Charlie Banks was rolling into the Cape Fear when he put a question out to Twitter:
“Anyone know anything about the startup scene in Wilmington, NC? I’ll be here for a week.”
It wasn’t long before Banks, visiting from Columbia, South Carolina, was sharing tables with various players in Wilmington’s wired entrepreneurship community telling of his organization’s up-to-$5 million fund that could infuse worthy startups here.
“Very simply, we’re looking for passionate entrepreneurs with industry expertise who are providing compelling solutions to needs in a large and expanding market,” Banks said on behalf of the Palmetto Angel Fund, managed by Banks and fellow angel investors expanding their reach into the Tar Heel State.
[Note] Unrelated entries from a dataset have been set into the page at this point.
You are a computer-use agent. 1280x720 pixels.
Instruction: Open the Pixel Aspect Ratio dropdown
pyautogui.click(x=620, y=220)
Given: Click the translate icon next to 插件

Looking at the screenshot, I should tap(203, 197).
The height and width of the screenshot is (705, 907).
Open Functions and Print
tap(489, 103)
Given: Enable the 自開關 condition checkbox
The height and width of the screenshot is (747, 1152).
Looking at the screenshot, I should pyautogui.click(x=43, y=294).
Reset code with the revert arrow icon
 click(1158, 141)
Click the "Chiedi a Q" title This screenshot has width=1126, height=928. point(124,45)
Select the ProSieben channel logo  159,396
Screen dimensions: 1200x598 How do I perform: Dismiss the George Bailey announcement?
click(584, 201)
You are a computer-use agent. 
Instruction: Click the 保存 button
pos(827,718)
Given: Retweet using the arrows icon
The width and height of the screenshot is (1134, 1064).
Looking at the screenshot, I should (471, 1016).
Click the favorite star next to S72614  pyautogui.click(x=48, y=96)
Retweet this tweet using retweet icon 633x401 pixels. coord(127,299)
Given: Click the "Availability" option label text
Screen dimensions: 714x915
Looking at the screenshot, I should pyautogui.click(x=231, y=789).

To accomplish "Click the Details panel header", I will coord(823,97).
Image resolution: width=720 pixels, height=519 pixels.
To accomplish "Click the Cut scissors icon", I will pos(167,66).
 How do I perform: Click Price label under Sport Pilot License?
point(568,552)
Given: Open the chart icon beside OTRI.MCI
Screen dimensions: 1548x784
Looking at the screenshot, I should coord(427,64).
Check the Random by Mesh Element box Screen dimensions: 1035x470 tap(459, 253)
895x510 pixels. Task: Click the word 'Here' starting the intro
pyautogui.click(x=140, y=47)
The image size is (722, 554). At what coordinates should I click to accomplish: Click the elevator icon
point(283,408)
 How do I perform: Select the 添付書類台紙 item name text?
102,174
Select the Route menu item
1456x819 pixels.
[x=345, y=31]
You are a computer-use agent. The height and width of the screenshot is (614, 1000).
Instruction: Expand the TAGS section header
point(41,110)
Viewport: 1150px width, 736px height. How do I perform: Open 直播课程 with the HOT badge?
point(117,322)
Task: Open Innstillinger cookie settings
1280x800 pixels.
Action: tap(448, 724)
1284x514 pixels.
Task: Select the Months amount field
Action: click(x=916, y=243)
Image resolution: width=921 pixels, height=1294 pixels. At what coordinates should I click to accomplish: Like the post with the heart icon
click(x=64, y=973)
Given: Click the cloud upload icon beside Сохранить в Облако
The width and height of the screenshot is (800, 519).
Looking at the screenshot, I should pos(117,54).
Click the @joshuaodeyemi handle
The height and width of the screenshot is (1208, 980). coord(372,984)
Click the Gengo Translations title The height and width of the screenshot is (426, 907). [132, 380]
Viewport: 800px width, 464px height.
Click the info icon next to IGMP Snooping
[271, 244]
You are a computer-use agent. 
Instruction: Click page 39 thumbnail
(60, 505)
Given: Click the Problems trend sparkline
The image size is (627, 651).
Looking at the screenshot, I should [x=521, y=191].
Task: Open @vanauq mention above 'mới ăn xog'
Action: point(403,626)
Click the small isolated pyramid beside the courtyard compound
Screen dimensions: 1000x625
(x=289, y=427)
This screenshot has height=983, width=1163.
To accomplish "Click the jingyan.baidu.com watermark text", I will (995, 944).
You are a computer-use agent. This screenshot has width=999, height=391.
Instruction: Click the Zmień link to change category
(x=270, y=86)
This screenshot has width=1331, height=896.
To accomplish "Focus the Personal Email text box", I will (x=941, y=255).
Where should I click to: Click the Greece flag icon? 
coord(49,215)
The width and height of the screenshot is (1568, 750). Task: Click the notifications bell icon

With Wilmington’s startup scene going into overdrive per last year’s opening of the UNCW Center for Innovation and Entrepreneurship, and more recently the tekMountain business incubator near Mayfaire, deal-seeking “angels” are beginning to gather.
That’s not to say they’re entirely new here–they’re not–but the topic of angel investments is getting more play with the local news-reading public. Subsequently, angels from outside the area, like Banks, are noticing. At the same time, startups and facilitators are looking for new angels to work with and are hoping more individuals of wealth will get into the game.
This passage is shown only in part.